= Ordre des traducteurs, terminologues et interprètes agréés du Québec =

The Ordre des traducteurs, terminologues et interprètes agréés du Québec (OTTIAQ) is a professional order representing translators, terminologists and interpreters in Quebec. As a professional order, the OTTIAQ provides its members with a "reserved title": Certified Translator (C. Tr.), or, in French, traducteur agréé (trad. a.); Certified Terminologist (C. Term.), or, in French, terminologue agréé (term. a.); and Certified Interpreter (C. Int.), or, in French, interprète agréé (int. a.).
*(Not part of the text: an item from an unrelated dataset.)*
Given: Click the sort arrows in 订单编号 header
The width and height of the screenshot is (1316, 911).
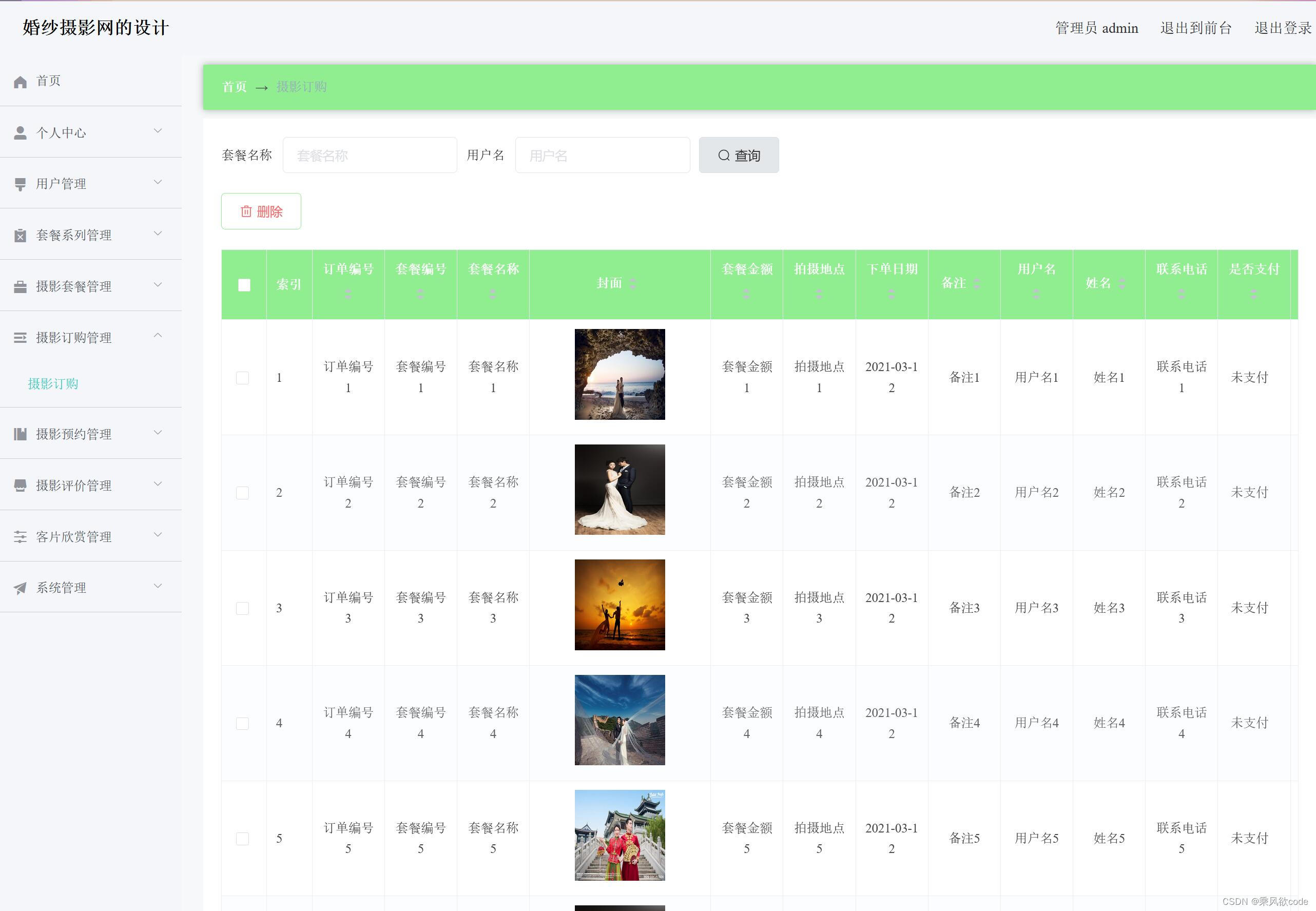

OTTIAQ's goals include providing information and training for members, and thereby promoting the advancement and raising the profile of the three professions of its members.

==History==
OTTIAQ can trace its history back to 1940, when the Société des traducteurs du Québec (STQ) was founded (letters patent granted in 1943), making it the oldest association of its type in the province.

In 1968 the STQ merged with the Cercle des traducteurs and the Corporation des traducteurs professionnels du Québec. On April 1, 1992 the STQ became the Corporation professionnelle des traducteurs et interprètes agréés du Québec (CPTIAQ) and on October 15, 1994, in compliance with the Act to amend the Professional Code and other Acts respecting the professions, the Corporation changed its name to the Ordre des traducteurs et interprètes agréés du Québec (OTIAQ).

On July 12, 2000 the National Assembly of Quebec unanimously approved the addition of the title "terminologues" to its name and OTIAQ officially became the Ordre des traducteurs, terminologues et interprètes agréés du Québec. On September 11, 2000 the Board adopted a resolution approving the modified acronym, OTTIAQ.

On June 11, 2012, OTTIAQ withdrew from the Canadian Translators, Terminologists and Interpreters Council.